Al otro lado del puente Gálata
Ya en la ribera norte del Cuerno, una vez superada la genovesa Torre de Gálata, uno se va a encontrar con una abrumadora agitación de tráfico y gentes en esos barrios. Aparentemente, esta parte de la ciudad es la menos estambulina de todas, pero el acento turco vuelve a aparecer en cuanto se penetra en las partes traseras de las avenidas o de las amplias plazas, y se enfilan las angostas calles trazadas cuesta arriba, con cafés donde turcos bigotudos fuman sus narguiles –pipas de agua– y responden amablemente a las miradas de los viandantes.

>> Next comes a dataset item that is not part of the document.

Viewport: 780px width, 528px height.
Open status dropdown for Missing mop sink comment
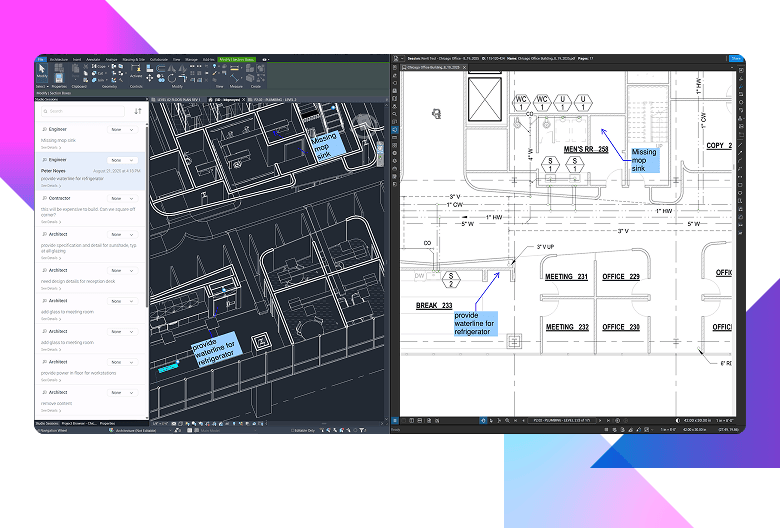119,130
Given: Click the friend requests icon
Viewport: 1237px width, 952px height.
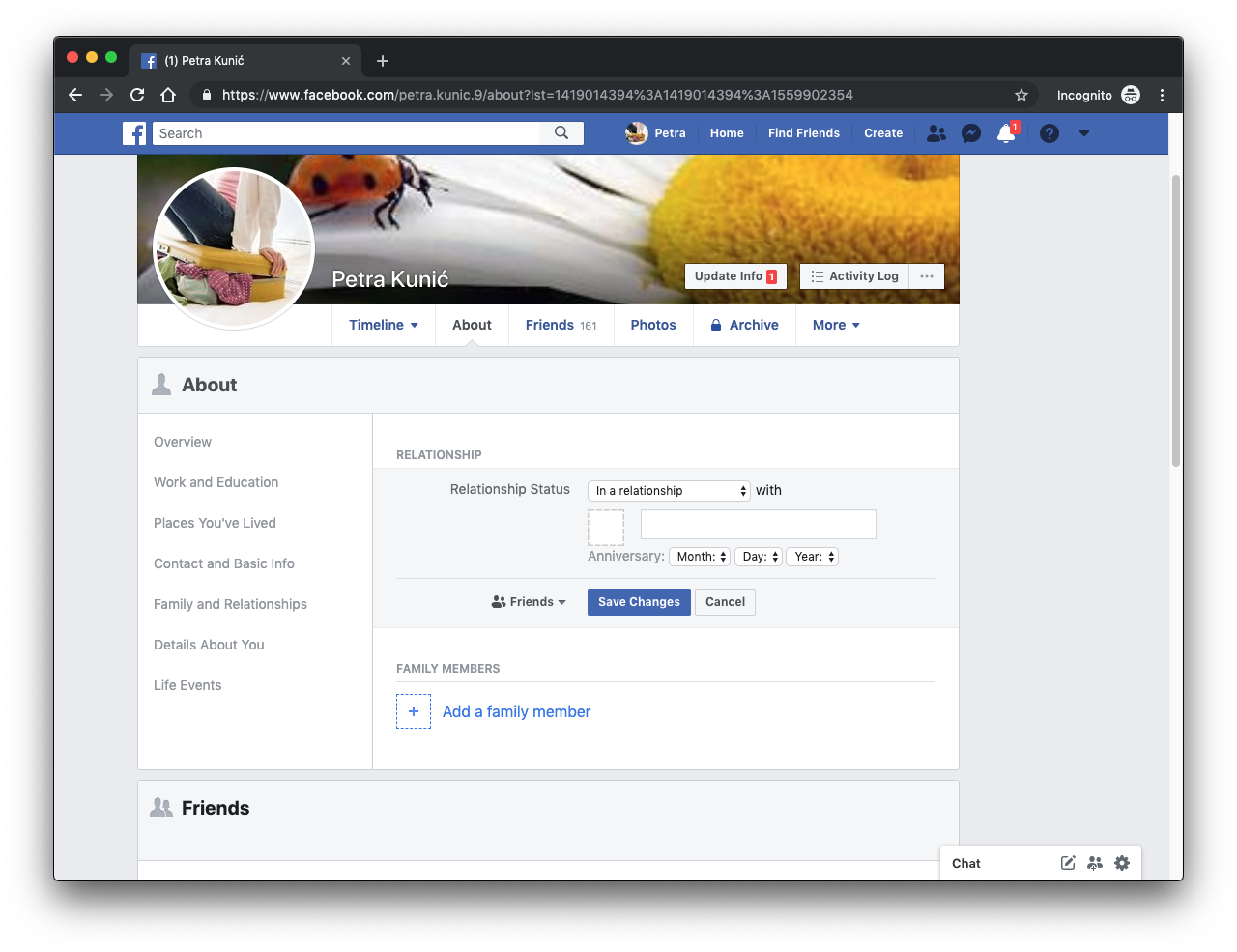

Luego, antes de tomar el barco que regresa a la médula de lo que fue la Sublime Puerta, no viene mal zamparse un típico bocadillo de caballa de los que se venden en los mismos barcos del puerto. Y ya en plena travesía, apenas se adivina, un poco perdido entre tanto estilo oriental, el alzado versallesco del palacio Dolmabahçe y, no mucho más lejos, elmodernísimo y colgante puente del Bósforo; dos detalles finales, y menos mal, fuera de sitio, que hablan claramente de la poca afición europea de Estambul.